Reframe Your Losses with Positive Language

It’s far too easy to simply say, “I lost because I suck.” You lost, ergo you are bad at the game. Well, no. You can play your best, and still lose. Losing doesn’t mean you played poorly, nor does winning mean you played well. The results simply determine who played better. By immediately dismissing your losses, you’re also dismissing the skill of your opponent. That kinda sucks.

Instead, we should change the language we use when talking about our losses. For example: I lost because my opponent got a huge read, and went all in on it. This acknowledges your opponent’s ability, and sidesteps the issue of dogpiling yourself.

This revised language also provides a different frame of reference to examine the match from. Instead of looking for why you lost, you’ll start trying to figure out why your opponent won. What decisions consistently gave them the upper hand? How do I incorporate these things into my own strategy? What types of options jail my opponent from playing this way? By tackling the problem from a positive lens, you’re more likely to look at a set holistically, instead of fixating on the last interaction that cost you the match. This can give you better information to work with when you’re ready to sit down, and analyze it.

Acknowledge Your Wins

Do you ever find that you dwell on your losses, while never acknowledging your wins? Just me? I’ll go on a 5 game loss streak, and moan about it endlessly, but won’t even acknowledge a 10 game hot streak. This makes absolutely no sense.

Manon landing her critical art super on Zangief.

The solution here is simple: acknowledge your wins. They don’t even have to be literal wins. Did you land the combo you’ve been practicing? Great job! Did you manage to escape the mixup blender of a character you normally struggle against? Congratulations! Did you go on an 8 game hot streak? Way to go, champion! Take the time to appreciate your accomplishments, no matter how small they are. Everything you do takes some level of practice, and effort. It’s important to acknowledge it, regardless of how silly it’ll (probably) feel.

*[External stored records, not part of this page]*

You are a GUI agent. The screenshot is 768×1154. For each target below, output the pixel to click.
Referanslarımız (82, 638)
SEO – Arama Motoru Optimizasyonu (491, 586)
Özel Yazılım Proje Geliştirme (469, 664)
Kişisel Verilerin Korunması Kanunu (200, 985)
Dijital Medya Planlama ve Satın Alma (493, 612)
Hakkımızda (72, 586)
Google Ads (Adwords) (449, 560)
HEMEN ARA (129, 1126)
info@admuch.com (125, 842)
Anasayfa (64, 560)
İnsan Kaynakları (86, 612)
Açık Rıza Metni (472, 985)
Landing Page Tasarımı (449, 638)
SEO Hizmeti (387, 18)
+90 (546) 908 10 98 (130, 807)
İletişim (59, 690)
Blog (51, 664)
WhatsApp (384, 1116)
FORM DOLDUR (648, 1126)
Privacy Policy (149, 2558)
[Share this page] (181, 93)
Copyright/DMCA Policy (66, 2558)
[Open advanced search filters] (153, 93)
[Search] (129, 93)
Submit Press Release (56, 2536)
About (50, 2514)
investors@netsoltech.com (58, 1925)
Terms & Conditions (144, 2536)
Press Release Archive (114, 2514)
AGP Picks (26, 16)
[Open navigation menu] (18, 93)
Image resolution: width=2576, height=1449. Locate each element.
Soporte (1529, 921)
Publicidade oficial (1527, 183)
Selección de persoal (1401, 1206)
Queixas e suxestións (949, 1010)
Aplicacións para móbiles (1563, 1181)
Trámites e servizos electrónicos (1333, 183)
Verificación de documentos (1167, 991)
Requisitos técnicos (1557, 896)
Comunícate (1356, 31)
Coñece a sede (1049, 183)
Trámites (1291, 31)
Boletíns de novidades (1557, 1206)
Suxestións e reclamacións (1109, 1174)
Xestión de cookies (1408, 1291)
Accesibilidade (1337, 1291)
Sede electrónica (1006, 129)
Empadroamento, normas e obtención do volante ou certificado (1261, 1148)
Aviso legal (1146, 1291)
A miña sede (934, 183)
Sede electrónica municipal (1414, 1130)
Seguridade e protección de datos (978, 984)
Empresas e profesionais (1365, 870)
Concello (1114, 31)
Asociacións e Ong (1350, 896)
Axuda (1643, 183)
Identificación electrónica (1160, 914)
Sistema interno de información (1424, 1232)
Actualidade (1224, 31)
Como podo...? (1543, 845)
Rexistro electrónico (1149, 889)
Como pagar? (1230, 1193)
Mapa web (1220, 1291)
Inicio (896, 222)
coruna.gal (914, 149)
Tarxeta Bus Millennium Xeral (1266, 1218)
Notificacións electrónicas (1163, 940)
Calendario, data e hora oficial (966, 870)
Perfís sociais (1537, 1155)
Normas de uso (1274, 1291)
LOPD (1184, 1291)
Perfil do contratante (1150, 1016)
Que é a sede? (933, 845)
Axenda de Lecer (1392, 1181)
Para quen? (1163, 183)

I’ve tried acknowledging my wins at the end of all of my sets. Admittedly, I’ve had mixed results. Regardless, when I close down for the day I’ll try to call out at least one thing that I’m proud of. Lately that’s been when I land my optimized damage combos with Manon, or when I recognize an opportunity to punish my opponent. No one else is going to see all of the hard work you’re putting in, so it’s important to give yourself a pat on the back once in a while.

Give Yourself Room to Grow

Hypothetically speaking, you wouldn’t yell at your little cousin for dropping a combo the first time they tried to do it. So why do you do that to yourself? It’s important to remember that you’re still learning. Give yourself the same grace period to make mistakes that you’d give to someone else. We’ve all been there. You need to give yourself time to learn. Rome wasn’t built in a day, and neither was anyone’s muscle memory for combo routes, pressure strings, or anti-airs.

Hell, Sajam recently put out a video showing Daigo (yes that Daigo) dropping combos repeatedly during the first few weeks of Street Fighter 6. If the man responsible for the famous EVO Moment 37 can drop a combo while he’s still learning, so can you.

I hope I’ve made a convincing case for why you ought to show yourself some kindness while you’re learning fighting games. Improving isn’t exactly easy, but your road to long-term success can be a lot nicer if you’re pleasant to yourself along the way. Make no mistake though – this won’t be an overnight mindset change. I’ve been working at this for months, and still regularly struggle. What’s important is that you consistently put in the effort to be nice to yourself. Eventually, it should become a habit. At least, I hope that’s the case.

Everyone deserves the opportunity to learn without being berated – even you.